# TAREAS POR RESOLVER:
1) Transcribe del texto sobre Marcelo Ebrard el fragmento que va desde "La misma Claudia" hasta "de nuestra idiosincracia.".
2) Según el texto sobre Marcelo Ebrard, ¿en qué libro confesó él que solo hace política desde adentro de las esferas de poder?

# TEXTO PROPORCIONADO:

════

La misma Claudia Sheinbaum, lesionada por la pretensión de Marcelo al declararse segunda fuerza, no tuvo más remedio que colocar las cosas en el lugar estatutario del partido, aunque poco se respete esa legalidad, y a pesar de que la respuesta le obligaría a Mario Delgado
Por Jaime García Chávez
Marcelo Ebrard no llegó ni a campeón sin corona. Su vida política se asemeja a la vida del mítico boxeador al que dio vida en famosa película, el no menos popular de su época, el actor David Silva. Por eso pienso que la afirmación tiene un significado muy propio de nuestra idiosincracia.
Marcelo trató de producir un suspenso al estilo Hitchcock, en parte para mantenerse en medios, y en parte para negociar posiciones de poder. No podía ser de otra manera, si nos atenemos a su libro El camino de México, donde confesó que él únicamente hace política desde adentro de las esferas de poder, pero sobre todo porque su base de apoyo estaba entre la burocracia y los legisladores acostumbrados a todas las ventajas que da la empleomanía de larga data en nuestro país.

════

Entradas para localizar palabras y elementos
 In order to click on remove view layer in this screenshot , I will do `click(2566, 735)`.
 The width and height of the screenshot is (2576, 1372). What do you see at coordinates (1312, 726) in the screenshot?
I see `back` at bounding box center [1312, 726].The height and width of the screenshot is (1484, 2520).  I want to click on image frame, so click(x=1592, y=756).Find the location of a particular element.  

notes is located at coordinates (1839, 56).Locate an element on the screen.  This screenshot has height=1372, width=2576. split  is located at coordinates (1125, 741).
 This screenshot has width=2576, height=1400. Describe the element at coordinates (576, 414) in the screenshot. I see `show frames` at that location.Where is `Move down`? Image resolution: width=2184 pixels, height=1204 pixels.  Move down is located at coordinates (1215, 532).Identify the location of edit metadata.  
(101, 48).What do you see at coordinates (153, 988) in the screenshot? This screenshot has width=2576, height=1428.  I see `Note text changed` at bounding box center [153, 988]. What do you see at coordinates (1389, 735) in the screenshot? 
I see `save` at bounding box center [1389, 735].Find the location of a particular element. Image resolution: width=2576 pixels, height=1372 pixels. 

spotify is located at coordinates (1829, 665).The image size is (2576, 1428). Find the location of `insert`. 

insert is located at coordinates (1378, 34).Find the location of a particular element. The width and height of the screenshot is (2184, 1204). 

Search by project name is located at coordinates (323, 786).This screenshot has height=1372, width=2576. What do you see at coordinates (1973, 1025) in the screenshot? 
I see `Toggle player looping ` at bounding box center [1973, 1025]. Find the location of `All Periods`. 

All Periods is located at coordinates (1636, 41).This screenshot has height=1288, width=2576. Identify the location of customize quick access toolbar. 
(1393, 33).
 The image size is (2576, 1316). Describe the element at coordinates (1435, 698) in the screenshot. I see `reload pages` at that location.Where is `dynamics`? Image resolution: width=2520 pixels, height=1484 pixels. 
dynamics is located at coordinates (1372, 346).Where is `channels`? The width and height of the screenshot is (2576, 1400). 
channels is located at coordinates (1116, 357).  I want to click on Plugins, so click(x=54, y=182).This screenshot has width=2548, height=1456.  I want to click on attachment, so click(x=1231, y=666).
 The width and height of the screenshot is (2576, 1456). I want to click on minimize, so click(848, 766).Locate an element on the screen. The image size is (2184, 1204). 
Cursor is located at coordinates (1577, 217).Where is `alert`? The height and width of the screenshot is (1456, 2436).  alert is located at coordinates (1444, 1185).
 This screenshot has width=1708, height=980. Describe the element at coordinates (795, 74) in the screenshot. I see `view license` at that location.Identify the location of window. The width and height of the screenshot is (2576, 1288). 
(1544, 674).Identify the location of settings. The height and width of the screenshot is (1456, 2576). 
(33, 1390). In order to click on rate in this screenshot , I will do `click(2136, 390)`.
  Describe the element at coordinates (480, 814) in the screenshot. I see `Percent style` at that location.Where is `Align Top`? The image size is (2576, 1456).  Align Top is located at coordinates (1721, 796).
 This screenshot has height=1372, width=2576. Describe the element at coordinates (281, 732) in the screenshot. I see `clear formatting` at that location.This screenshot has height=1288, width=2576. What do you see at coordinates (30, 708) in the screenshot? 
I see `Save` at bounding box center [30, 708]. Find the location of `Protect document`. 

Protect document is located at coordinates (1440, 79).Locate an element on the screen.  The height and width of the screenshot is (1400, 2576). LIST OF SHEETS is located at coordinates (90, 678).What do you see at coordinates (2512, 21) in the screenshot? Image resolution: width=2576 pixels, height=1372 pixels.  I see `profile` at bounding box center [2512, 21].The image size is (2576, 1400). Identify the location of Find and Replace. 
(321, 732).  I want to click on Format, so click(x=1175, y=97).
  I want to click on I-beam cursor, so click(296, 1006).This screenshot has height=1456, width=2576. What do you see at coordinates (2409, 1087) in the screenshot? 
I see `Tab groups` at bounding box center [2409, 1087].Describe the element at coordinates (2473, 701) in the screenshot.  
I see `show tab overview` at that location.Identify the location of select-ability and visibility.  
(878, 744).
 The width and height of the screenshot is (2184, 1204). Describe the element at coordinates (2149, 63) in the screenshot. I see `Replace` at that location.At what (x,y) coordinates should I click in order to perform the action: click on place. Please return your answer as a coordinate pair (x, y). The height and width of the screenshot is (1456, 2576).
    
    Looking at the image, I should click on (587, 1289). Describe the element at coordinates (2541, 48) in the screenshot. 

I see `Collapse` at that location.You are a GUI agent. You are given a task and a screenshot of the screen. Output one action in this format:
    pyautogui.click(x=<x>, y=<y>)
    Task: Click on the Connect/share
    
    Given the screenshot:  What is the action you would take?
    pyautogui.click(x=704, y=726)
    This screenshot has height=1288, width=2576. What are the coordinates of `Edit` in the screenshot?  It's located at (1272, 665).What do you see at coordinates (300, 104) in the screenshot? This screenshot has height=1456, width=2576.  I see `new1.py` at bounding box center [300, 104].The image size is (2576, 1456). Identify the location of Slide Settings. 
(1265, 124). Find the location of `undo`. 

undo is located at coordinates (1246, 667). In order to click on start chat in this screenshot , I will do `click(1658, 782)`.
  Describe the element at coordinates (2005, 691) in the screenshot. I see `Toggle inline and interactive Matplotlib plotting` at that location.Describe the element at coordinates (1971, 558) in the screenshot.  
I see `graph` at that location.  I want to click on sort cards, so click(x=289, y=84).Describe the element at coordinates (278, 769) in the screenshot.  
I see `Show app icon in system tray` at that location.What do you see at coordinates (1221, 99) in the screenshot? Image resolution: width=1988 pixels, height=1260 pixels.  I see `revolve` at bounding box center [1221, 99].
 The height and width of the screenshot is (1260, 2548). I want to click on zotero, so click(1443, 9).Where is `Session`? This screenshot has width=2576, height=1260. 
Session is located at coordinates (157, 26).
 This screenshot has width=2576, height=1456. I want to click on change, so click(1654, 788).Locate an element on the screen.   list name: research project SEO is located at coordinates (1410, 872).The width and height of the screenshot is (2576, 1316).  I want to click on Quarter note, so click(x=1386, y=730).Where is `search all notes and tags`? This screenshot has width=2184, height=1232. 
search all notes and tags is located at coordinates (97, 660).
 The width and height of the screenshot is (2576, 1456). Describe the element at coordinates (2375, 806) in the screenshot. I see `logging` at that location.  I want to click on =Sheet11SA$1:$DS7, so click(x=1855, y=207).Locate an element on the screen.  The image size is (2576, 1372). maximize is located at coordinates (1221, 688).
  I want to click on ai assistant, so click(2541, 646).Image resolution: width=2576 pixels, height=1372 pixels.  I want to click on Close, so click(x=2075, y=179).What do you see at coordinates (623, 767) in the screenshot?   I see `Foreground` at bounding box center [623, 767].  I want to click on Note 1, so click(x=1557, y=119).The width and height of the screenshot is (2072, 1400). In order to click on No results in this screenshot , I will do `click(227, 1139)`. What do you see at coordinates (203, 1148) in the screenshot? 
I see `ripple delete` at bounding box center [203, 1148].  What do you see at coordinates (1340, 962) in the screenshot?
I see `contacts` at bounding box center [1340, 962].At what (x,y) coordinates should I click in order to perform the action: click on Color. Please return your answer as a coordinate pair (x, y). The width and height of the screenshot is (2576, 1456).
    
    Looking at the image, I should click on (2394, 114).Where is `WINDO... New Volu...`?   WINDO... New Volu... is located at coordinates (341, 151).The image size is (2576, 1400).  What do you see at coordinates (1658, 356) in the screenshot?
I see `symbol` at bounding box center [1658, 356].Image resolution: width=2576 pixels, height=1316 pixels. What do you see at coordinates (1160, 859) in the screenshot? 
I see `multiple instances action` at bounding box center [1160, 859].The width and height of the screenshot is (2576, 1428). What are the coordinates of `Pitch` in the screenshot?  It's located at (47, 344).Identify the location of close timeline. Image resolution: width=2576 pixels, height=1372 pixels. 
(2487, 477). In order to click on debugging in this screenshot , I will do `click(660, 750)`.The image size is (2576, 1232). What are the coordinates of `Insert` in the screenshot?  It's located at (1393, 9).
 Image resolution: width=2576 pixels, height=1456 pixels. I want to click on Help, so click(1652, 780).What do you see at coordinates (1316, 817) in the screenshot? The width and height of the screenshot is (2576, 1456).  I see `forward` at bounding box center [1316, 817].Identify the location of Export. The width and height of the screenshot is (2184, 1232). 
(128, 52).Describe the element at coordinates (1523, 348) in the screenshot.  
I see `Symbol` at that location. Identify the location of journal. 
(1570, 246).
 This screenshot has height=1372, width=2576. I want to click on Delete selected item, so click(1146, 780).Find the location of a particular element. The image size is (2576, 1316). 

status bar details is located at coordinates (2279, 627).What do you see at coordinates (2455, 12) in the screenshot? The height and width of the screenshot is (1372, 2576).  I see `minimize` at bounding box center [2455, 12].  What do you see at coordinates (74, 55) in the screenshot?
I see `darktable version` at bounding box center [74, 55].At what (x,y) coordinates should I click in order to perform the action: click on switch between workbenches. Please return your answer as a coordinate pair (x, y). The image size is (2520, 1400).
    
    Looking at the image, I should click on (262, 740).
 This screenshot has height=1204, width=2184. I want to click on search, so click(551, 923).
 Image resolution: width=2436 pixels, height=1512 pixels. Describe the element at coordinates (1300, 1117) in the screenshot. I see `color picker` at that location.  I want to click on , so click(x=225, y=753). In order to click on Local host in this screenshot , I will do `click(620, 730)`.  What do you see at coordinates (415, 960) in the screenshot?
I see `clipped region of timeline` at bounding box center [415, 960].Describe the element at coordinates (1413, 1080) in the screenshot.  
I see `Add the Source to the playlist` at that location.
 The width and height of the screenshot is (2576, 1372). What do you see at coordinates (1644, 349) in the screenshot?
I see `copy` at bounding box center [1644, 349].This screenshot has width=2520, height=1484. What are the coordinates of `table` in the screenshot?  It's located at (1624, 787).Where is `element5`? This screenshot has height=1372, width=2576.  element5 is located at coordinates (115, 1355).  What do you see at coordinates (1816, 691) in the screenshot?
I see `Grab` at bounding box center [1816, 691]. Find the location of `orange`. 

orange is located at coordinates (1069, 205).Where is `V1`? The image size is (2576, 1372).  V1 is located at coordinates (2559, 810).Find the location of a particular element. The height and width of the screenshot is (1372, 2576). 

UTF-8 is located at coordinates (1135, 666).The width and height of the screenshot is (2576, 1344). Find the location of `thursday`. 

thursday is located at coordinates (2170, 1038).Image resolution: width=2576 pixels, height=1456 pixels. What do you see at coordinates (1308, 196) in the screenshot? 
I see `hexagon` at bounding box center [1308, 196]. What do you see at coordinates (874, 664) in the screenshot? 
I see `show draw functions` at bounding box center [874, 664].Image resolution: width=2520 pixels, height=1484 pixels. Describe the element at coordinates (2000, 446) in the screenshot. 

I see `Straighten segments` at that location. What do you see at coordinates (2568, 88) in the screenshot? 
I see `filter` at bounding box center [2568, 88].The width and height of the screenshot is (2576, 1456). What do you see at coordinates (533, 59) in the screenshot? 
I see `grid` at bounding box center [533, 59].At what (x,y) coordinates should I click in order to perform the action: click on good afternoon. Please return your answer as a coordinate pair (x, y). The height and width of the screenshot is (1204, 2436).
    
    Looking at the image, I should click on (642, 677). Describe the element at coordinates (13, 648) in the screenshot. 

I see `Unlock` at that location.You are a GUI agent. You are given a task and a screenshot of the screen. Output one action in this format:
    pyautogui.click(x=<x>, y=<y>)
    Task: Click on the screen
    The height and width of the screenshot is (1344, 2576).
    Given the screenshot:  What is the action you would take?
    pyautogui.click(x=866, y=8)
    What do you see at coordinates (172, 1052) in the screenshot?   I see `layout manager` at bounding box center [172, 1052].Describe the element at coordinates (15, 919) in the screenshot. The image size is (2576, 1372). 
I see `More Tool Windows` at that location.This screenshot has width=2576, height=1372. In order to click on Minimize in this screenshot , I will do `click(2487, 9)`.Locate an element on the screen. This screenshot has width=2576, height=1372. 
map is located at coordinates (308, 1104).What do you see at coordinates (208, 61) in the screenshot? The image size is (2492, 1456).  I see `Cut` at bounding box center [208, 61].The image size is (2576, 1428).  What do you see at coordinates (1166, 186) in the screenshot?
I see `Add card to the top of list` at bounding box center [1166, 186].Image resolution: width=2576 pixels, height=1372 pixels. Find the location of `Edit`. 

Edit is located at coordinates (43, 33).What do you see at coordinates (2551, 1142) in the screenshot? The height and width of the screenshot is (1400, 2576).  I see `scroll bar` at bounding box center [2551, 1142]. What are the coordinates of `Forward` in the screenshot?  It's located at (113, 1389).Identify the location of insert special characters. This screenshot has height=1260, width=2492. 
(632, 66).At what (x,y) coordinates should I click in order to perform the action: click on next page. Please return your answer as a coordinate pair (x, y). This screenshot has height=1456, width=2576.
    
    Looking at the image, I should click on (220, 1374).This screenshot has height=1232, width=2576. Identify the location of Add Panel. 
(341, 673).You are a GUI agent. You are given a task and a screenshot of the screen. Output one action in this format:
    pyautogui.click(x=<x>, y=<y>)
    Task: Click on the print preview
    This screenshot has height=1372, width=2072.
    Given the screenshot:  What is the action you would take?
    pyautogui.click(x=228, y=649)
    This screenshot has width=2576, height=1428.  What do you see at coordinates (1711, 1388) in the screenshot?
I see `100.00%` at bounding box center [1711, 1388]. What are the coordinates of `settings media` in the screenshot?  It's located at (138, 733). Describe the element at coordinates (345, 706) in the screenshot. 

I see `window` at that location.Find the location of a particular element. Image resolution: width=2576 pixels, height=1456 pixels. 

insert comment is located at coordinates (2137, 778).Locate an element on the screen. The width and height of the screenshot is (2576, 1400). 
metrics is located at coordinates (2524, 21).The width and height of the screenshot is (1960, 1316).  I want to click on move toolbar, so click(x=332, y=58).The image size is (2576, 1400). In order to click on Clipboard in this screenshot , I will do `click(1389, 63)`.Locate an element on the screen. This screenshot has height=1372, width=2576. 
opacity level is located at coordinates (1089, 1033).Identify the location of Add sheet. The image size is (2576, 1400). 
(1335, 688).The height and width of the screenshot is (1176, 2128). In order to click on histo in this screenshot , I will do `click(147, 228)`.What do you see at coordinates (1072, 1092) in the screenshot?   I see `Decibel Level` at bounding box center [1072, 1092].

════

# RESULTADOS FINALES:
1)
La misma Claudia Sheinbaum, lesionada por la pretensión de Marcelo al declararse segunda fuerza, no tuvo más remedio que colocar las cosas en el lugar estatutario del partido, aunque poco se respete esa legalidad, y a pesar de que la respuesta le obligaría a Mario Delgado
Por Jaime García Chávez
Marcelo Ebrard no llegó ni a campeón sin corona. Su vida política se asemeja a la vida del mítico boxeador al que dio vida en famosa película, el no menos popular de su época, el actor David Silva. Por eso pienso que la afirmación tiene un significado muy propio de nuestra idiosincracia.

2) En *El camino de México*.